Record set
-- -- --

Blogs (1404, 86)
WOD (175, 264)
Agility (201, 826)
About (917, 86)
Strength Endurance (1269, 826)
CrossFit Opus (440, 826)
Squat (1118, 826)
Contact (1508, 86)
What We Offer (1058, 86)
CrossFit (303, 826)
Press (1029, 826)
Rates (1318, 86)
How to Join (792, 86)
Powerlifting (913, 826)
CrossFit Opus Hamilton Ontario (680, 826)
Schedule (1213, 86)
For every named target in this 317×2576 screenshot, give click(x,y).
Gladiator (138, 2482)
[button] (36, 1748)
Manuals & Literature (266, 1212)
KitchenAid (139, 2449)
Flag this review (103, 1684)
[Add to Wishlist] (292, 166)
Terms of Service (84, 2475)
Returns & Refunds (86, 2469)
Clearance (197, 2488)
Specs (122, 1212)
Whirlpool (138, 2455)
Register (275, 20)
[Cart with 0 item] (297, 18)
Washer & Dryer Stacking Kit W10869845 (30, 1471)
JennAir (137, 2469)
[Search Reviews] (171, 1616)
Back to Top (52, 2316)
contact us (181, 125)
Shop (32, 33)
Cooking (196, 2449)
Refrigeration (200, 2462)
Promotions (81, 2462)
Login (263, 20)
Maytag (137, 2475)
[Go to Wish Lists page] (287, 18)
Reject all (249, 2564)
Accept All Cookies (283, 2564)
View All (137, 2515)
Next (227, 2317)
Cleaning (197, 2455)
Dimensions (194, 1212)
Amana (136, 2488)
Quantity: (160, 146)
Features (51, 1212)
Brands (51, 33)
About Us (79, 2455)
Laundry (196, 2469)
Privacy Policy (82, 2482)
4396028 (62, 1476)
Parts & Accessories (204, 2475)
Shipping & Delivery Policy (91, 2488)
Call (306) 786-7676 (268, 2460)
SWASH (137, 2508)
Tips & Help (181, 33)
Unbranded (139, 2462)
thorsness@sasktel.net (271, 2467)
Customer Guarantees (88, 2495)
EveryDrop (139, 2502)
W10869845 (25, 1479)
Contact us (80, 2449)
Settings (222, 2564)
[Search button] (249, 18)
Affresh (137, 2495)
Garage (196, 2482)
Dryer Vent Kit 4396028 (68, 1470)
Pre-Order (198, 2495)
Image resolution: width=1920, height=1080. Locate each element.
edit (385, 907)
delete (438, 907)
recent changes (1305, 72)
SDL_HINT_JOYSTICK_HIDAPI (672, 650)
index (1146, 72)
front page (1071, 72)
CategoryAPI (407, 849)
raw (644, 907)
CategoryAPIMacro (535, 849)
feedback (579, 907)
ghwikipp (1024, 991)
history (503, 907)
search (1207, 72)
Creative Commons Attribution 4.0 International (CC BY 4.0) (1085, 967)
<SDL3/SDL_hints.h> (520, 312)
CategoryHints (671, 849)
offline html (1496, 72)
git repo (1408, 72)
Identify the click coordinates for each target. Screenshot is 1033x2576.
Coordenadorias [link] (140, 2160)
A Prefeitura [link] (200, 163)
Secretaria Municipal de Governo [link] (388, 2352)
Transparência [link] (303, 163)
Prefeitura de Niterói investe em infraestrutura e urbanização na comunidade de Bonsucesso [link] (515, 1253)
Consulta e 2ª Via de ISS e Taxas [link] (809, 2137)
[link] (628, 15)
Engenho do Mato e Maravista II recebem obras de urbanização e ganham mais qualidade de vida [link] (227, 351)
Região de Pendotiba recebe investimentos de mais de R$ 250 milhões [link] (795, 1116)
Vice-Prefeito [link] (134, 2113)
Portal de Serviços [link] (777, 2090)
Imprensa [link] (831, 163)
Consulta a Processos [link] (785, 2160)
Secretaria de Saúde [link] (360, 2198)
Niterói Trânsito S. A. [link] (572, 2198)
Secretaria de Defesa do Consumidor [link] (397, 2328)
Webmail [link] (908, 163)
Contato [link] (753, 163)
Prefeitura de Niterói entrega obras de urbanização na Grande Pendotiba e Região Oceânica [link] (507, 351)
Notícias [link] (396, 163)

-- -- --

Exercise description
Give the number of lines in the records above that contain the word "urbanização", and nothing more.

Exercise solution
3